• **Instructions to follow**: Update all of the rows below by changing "Sign Up" to "Create Account" and leaving everything else as it is.

Stored data entries:
■ ■ ■ ■ ■
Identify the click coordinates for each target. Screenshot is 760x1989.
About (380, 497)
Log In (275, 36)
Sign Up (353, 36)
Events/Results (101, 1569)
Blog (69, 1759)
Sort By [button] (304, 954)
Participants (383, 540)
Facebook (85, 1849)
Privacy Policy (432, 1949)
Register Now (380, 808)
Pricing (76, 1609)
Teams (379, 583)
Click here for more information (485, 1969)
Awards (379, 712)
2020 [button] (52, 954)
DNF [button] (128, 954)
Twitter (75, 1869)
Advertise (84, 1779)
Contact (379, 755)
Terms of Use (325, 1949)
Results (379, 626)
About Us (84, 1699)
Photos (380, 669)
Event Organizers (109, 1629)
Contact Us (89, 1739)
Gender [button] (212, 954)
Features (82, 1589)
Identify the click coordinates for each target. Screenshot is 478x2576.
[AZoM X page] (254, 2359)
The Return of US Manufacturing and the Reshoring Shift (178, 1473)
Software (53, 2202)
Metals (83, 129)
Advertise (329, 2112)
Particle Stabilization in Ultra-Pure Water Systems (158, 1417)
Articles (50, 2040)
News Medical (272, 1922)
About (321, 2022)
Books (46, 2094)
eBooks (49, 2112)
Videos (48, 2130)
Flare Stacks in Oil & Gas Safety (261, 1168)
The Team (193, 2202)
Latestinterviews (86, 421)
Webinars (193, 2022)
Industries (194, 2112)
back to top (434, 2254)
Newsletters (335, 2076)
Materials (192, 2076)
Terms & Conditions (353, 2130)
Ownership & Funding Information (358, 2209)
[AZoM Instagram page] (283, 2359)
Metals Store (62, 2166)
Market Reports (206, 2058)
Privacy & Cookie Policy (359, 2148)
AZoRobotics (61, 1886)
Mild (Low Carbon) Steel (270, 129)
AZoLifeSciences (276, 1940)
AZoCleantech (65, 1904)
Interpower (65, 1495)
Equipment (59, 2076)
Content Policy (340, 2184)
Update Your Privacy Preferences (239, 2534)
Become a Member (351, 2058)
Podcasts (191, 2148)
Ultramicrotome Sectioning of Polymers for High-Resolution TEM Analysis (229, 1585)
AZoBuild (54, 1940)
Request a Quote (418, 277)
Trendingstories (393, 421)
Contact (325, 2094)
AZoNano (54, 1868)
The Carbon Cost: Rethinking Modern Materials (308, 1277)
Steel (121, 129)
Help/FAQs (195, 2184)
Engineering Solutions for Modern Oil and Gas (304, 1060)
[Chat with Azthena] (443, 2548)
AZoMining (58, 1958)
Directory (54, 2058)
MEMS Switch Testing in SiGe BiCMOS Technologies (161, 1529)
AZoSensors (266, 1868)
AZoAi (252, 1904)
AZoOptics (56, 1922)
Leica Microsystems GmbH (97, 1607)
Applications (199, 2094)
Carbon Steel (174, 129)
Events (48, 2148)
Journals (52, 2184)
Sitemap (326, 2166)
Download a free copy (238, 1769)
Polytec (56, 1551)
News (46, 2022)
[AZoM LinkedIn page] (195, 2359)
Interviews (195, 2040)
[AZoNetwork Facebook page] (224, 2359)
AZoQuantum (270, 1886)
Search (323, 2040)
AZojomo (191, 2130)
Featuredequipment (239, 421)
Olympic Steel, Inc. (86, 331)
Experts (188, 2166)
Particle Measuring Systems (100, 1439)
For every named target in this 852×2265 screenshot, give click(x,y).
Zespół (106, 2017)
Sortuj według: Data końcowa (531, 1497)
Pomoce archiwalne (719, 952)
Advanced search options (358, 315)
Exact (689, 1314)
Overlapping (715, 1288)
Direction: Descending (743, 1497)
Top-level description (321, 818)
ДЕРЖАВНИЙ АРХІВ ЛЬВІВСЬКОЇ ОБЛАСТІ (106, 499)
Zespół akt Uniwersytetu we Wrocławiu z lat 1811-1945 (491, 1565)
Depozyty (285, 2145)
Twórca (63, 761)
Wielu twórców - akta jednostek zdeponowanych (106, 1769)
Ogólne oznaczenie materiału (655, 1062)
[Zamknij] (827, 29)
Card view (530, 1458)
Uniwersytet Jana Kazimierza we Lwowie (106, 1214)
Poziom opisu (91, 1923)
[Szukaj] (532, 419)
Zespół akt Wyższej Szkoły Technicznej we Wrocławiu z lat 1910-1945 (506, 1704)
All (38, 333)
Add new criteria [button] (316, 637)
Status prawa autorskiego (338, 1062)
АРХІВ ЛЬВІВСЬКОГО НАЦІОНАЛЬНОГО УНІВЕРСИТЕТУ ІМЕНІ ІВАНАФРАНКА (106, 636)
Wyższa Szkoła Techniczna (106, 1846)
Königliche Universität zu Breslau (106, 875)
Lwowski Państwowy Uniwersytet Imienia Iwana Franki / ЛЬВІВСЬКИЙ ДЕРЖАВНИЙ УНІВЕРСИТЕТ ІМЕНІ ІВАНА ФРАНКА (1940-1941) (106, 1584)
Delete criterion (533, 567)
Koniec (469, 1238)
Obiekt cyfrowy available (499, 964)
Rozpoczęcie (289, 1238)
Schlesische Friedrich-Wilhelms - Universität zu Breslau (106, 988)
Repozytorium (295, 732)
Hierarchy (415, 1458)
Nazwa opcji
■ ■ ■ ■ ■
• **Exercise solution**:
Identify the click coordinates for each target. Screenshot is 760x1989.
About (380, 497)
Log In (275, 36)
Create Account (353, 36)
Events/Results (101, 1569)
Blog (69, 1759)
Sort By [button] (304, 954)
Participants (383, 540)
Facebook (85, 1849)
Privacy Policy (432, 1949)
Register Now (380, 808)
Pricing (76, 1609)
Teams (379, 583)
Click here for more information (485, 1969)
Awards (379, 712)
2020 [button] (52, 954)
DNF [button] (128, 954)
Twitter (75, 1869)
Advertise (84, 1779)
Contact (379, 755)
Terms of Use (325, 1949)
Results (379, 626)
About Us (84, 1699)
Photos (380, 669)
Event Organizers (109, 1629)
Contact Us (89, 1739)
Gender [button] (212, 954)
Features (82, 1589)
Identify the click coordinates for each target. Screenshot is 478x2576.
[AZoM X page] (254, 2359)
The Return of US Manufacturing and the Reshoring Shift (178, 1473)
Software (53, 2202)
Metals (83, 129)
Advertise (329, 2112)
Particle Stabilization in Ultra-Pure Water Systems (158, 1417)
Articles (50, 2040)
News Medical (272, 1922)
About (321, 2022)
Books (46, 2094)
eBooks (49, 2112)
Videos (48, 2130)
Flare Stacks in Oil & Gas Safety (261, 1168)
The Team (193, 2202)
Latestinterviews (86, 421)
Webinars (193, 2022)
Industries (194, 2112)
back to top (434, 2254)
Newsletters (335, 2076)
Materials (192, 2076)
Terms & Conditions (353, 2130)
Ownership & Funding Information (358, 2209)
[AZoM Instagram page] (283, 2359)
Metals Store (62, 2166)
Market Reports (206, 2058)
Privacy & Cookie Policy (359, 2148)
AZoRobotics (61, 1886)
Mild (Low Carbon) Steel (270, 129)
AZoLifeSciences (276, 1940)
AZoCleantech (65, 1904)
Interpower (65, 1495)
Equipment (59, 2076)
Content Policy (340, 2184)
Update Your Privacy Preferences (239, 2534)
Become a Member (351, 2058)
Podcasts (191, 2148)
Ultramicrotome Sectioning of Polymers for High-Resolution TEM Analysis (229, 1585)
AZoBuild (54, 1940)
Request a Quote (418, 277)
Trendingstories (393, 421)
Contact (325, 2094)
AZoNano (54, 1868)
The Carbon Cost: Rethinking Modern Materials (308, 1277)
Steel (121, 129)
Help/FAQs (195, 2184)
Engineering Solutions for Modern Oil and Gas (304, 1060)
[Chat with Azthena] (443, 2548)
AZoMining (58, 1958)
Directory (54, 2058)
MEMS Switch Testing in SiGe BiCMOS Technologies (161, 1529)
AZoSensors (266, 1868)
AZoAi (252, 1904)
AZoOptics (56, 1922)
Leica Microsystems GmbH (97, 1607)
Applications (199, 2094)
Carbon Steel (174, 129)
Events (48, 2148)
Journals (52, 2184)
Sitemap (326, 2166)
Download a free copy (238, 1769)
Polytec (56, 1551)
News (46, 2022)
[AZoM LinkedIn page] (195, 2359)
Interviews (195, 2040)
[AZoNetwork Facebook page] (224, 2359)
AZoQuantum (270, 1886)
Search (323, 2040)
AZojomo (191, 2130)
Featuredequipment (239, 421)
Olympic Steel, Inc. (86, 331)
Experts (188, 2166)
Particle Measuring Systems (100, 1439)
For every named target in this 852×2265 screenshot, give click(x,y).
Zespół (106, 2017)
Sortuj według: Data końcowa (531, 1497)
Pomoce archiwalne (719, 952)
Advanced search options (358, 315)
Exact (689, 1314)
Overlapping (715, 1288)
Direction: Descending (743, 1497)
Top-level description (321, 818)
ДЕРЖАВНИЙ АРХІВ ЛЬВІВСЬКОЇ ОБЛАСТІ (106, 499)
Zespół akt Uniwersytetu we Wrocławiu z lat 1811-1945 (491, 1565)
Depozyty (285, 2145)
Twórca (63, 761)
Wielu twórców - akta jednostek zdeponowanych (106, 1769)
Ogólne oznaczenie materiału (655, 1062)
[Zamknij] (827, 29)
Card view (530, 1458)
Uniwersytet Jana Kazimierza we Lwowie (106, 1214)
Poziom opisu (91, 1923)
[Szukaj] (532, 419)
Zespół akt Wyższej Szkoły Technicznej we Wrocławiu z lat 1910-1945 (506, 1704)
All (38, 333)
Add new criteria [button] (316, 637)
Status prawa autorskiego (338, 1062)
АРХІВ ЛЬВІВСЬКОГО НАЦІОНАЛЬНОГО УНІВЕРСИТЕТУ ІМЕНІ ІВАНАФРАНКА (106, 636)
Wyższa Szkoła Techniczna (106, 1846)
Königliche Universität zu Breslau (106, 875)
Lwowski Państwowy Uniwersytet Imienia Iwana Franki / ЛЬВІВСЬКИЙ ДЕРЖАВНИЙ УНІВЕРСИТЕТ ІМЕНІ ІВАНА ФРАНКА (1940-1941) (106, 1584)
Delete criterion (533, 567)
Koniec (469, 1238)
Obiekt cyfrowy available (499, 964)
Rozpoczęcie (289, 1238)
Schlesische Friedrich-Wilhelms - Universität zu Breslau (106, 988)
Repozytorium (295, 732)
Hierarchy (415, 1458)
Nazwa opcji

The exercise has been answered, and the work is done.